A 2026 guide for Dutch buyers: the purchase process, Catalan transfer tax, the Box 3 and treaty position, mortgages, and the realities of renting out.

Sitges has long been on the Dutch radar: a little over two hours' flying time from Schiphol, a walkable Mediterranean town with an established international community, and winter light that Amsterdam cannot offer. Buying here from the Netherlands, though, means running two tax systems in parallel — Catalonia's progressive transfer tax and Spain's non-resident taxes on one side, the Dutch Box 3 regime on the other, connected by a treaty signed in 1971 that is still doing the work in 2026. This guide from Barleigh Ellis, an independent licensed estate agency in Sitges (API 1190, AICAT 12717), sets out the full picture, verified against the current rules.

Why Sitges works for Dutch buyers

The practical case first. KLM, Vueling and Transavia all fly nonstop between Amsterdam Schiphol and Barcelona El Prat, with departures spread across every day of the week — KLM and Vueling each operate around 40 weekly rotations in peak season, with Transavia adding more — and a flight time of roughly two and a quarter hours. From the airport, Sitges is around 30 to 35 minutes by car, which makes a Friday-evening arrival at your own front door entirely realistic.
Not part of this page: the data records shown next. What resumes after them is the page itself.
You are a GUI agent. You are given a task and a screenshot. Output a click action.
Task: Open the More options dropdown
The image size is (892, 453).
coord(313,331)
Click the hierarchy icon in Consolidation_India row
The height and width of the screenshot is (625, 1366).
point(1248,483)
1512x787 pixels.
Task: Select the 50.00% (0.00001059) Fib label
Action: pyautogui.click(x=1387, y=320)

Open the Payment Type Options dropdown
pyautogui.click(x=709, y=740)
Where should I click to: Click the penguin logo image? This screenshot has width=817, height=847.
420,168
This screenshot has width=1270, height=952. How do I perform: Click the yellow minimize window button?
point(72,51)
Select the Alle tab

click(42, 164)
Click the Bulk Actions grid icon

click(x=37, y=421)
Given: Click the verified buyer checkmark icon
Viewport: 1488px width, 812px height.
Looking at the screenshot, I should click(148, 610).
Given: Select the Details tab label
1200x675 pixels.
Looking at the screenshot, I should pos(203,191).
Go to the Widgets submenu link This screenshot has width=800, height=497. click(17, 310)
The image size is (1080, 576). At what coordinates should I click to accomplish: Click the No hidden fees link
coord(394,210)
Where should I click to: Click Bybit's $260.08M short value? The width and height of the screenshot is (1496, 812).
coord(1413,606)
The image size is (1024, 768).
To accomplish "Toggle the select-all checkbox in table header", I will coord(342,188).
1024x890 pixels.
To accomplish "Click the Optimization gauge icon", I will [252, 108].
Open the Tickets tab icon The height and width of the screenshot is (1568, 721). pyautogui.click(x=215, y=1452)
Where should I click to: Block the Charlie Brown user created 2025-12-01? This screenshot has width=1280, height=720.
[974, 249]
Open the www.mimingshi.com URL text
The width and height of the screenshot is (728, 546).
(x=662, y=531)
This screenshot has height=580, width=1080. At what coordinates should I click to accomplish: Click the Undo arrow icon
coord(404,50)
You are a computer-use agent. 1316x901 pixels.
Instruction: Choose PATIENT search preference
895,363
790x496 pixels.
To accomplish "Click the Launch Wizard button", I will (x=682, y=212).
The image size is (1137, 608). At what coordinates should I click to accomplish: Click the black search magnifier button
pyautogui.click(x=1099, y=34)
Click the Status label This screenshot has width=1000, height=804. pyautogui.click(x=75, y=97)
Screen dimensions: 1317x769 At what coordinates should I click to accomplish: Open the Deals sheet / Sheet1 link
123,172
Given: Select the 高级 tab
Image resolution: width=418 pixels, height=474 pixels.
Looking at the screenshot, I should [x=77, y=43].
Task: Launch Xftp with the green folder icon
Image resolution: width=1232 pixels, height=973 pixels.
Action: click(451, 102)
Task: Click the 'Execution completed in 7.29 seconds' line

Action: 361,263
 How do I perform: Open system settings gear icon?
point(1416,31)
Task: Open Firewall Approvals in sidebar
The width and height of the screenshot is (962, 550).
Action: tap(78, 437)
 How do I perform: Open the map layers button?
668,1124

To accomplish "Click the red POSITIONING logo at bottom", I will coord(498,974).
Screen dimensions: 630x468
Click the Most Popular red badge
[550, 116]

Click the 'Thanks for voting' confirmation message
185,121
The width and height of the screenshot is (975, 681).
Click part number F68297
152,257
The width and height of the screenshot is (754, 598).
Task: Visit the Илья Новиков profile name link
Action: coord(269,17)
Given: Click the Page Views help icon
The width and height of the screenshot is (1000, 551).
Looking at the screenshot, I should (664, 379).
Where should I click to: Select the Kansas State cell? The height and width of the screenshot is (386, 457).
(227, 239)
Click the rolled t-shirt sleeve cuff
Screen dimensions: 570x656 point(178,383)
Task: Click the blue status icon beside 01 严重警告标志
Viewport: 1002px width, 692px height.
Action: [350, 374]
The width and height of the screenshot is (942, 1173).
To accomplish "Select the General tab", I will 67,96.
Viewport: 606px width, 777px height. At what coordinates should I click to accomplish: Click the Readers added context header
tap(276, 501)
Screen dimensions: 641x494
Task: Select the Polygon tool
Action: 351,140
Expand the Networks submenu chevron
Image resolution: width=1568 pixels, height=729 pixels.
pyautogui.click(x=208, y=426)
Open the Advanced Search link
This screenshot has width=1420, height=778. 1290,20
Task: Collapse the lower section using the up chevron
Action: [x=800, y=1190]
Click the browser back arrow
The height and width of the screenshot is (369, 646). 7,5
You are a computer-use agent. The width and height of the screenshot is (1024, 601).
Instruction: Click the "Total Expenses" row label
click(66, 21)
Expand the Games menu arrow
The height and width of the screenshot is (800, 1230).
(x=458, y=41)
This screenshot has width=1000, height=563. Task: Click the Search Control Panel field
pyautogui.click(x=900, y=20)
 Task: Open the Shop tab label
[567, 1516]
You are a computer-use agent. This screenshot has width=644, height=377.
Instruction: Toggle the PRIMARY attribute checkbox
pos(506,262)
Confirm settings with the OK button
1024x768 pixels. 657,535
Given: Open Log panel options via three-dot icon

The town itself needs little selling to Dutch buyers, who are already well represented on the Garraf coast. Sitges combines a walkable historic centre, a long seafront and a festival calendar that keeps the town alive through winter, with an international population large enough that English works as an everyday language in shops, schools and professional services. Families are served by the British School of Barcelona's Sitges campus and by further international schools in Castelldefels and Barcelona. And because the Netherlands is an EU member state, you need no visa or permit to buy or to spend time here, and registering as a resident is straightforward if you later relocate. Worth stating plainly all the same: buying property confers no residency status in itself, and Spain's Golden Visa ended on 3 April 2025.

A notario is not a notaris

The biggest process difference catches many Dutch buyers off guard. In the Netherlands, the notaris runs the entire transfer: they investigate title, hold the purchase money in their derdengeldenrekening, execute the deed and register it with the Kadaster. In Spain, the notario authorises the public deed (escritura) and checks identity, capacity and the legality of the transaction — but they do not act for you, do not hold funds in escrow as standard, and do not carry out buyer-protective due diligence. That work belongs to an independent lawyer (abogado) whom you appoint and pay yourself, typically around 1% of the price plus 21% IVA, and who checks title, charges, planning status, community debts and any tourist licence before you commit.

The sequence runs: obtain an NIE (next section), appoint your lawyer, reserve the property (usually €3,000.00 to €10,000.00), then sign the arras contract with a 10% deposit — under a contrato de arras penitenciales, walking away costs you the deposit, while a seller who withdraws must return it doubled. Completion follows at the notary with the escritura, payment of the balance and handover of keys, after which your lawyer settles the taxes and registers the deed at the Registro de la Propiedad. A cash purchase typically takes six to ten weeks from offer to keys; add several weeks if a Spanish mortgage is involved.

Getting your NIE from the Netherlands

You cannot buy property in Spain without an NIE (Número de Identidad de Extranjero), and you will want it early: it is also needed to open a Spanish bank account and to pay the purchase taxes. From the Netherlands, apply in person at the Consulate General of Spain in Amsterdam: book an appointment online, bring the completed EX-15 form, the Modelo 790 fee form and your passport with copies, and expect the number to be issued within a few weeks — timings vary with the consulate's workload, so apply well before you start making offers.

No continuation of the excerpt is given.